Hello,

I've spent the past few months prototyping a security modules system for 
Wayland. Our specific motivation for this is to support SELinux integration to 
meet some rather unique security requirements. However, what we are proposing 
here is a rather general purpose security module system that provides high 
level hooks modules can then implement. Potential usecases for this system are:

* Creating SELinux permissions for Wayland actions.
* Integrating with non-SELinux Linux Security Modules (AppArmor/SMACK/etc).
* Integrating with PolicyKit.
* Disabling privileged protocols that a specific compositor implements.
* Restricting privileged protocols to trusted clients.
* Creating backends for wp_security_context_manager.

Our current proof of concept is here: 
https://gitlab.freedesktop.org/bsloane1650/wayland.
Some more in-depth technical discussion is available in the doc/WSM.md file in 
that repository.

We also have some modules in development here: 
https://gitlab.freedesktop.org/bsloane1650/wayland-security-modules
* Logger - a basic proof of concept that demonstrates instantiating a module 
and logging every access.
* Allow-list - A basic proof of concept that demonstrates globally restricting 
what interfaces can be used.
* SELinux - A more complex module that defers all access decisions to the 
system's SELinux policy (under active development)

The overall design is to add hooks at key points in libwayland:
* Creation and destruction of core libwayland objects: wl_client, wl_display, 
wl_global, wl_resource
* Prior to sending an event to the client
* Prior to invoking the request handler after receiving a request from a client.
* Prior to publishing a global object
* Prior to binding a global object.

A security module is represented by a "struct wsm" object, which has void* for 
modules to use, and a function pointer for each hook. Compositors can 
instantiate these structs however they like and pass them into a new 
wl_display_create_with_wsms method. The existing wl_display_create method is 
modified to dynamically load shared object files based on the new 
WAYLAND_SECURITY_MODULES environmental variable. These shared objects are 
expected to export a wl_wsm_init symbol that instantiates a wsm structure.

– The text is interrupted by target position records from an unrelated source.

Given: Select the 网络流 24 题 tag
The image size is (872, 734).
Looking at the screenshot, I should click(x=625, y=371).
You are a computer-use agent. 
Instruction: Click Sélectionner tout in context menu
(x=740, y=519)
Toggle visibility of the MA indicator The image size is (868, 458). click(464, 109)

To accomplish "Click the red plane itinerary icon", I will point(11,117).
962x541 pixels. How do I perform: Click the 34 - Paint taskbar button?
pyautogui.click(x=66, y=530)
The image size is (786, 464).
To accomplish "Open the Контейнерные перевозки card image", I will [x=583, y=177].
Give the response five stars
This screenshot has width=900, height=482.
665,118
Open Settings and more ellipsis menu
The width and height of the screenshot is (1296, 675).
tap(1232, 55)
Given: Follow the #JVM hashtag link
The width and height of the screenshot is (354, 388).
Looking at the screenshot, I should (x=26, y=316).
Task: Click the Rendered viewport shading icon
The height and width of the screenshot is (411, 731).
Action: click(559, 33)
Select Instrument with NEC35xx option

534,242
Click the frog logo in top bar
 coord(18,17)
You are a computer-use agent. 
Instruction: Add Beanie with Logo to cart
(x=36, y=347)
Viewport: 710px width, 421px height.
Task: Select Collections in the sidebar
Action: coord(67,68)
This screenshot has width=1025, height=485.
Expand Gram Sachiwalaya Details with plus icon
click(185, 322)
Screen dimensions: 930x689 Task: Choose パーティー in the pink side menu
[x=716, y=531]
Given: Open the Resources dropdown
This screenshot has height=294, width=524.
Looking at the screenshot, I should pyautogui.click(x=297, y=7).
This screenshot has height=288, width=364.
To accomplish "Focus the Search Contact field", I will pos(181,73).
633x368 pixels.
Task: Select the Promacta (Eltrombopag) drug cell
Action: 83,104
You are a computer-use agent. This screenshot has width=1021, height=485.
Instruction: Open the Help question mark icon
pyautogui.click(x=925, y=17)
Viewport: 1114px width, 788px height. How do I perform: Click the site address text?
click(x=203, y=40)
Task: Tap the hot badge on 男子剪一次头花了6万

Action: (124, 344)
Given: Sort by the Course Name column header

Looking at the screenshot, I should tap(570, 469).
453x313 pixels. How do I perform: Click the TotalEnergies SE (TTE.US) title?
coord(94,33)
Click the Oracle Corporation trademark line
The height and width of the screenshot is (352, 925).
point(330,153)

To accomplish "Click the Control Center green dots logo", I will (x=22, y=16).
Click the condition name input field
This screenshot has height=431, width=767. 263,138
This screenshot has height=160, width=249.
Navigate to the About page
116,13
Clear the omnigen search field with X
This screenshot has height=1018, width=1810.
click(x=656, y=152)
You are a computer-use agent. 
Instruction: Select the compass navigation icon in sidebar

We have had success running this by linking unmodified compositors (mostly 
Weston) against an updated libwayland. Depending on what accesses the module 
blocks, existing compositors work without even needing a recompile. However, to 
be useful, we have found a couple of areas that additional compositor 
integration is needed. Mostly this has been shifting from wl_resourc_create to 
wl_resource_create_with_related in a few key places (such as creating a 
wl_data_offer) to allow the security modules to associated resources that are 
shared between clients. 

We have also found a need to modify compositors to deal with denials associated 
with new_id type requests. We think we have a workable solution implemented in 
libwsm_compositor that compositors can incorporate with a few library calls; 
but I still consider this the most questionable part of the project. This issue 
is discussed rather in much more detail in doc/WSM.md. Any input on this would 
be greatly appreciated.

We have also experimented with per-surface screenshot restrictions in Weston, 
which needs to be implemented almost entirely in the compositor itself.

We probably should have gone public with this far earlier in the design 
process. However, despite the late stage we find ourselves in, we are open to 
significant revisions based on community feedback.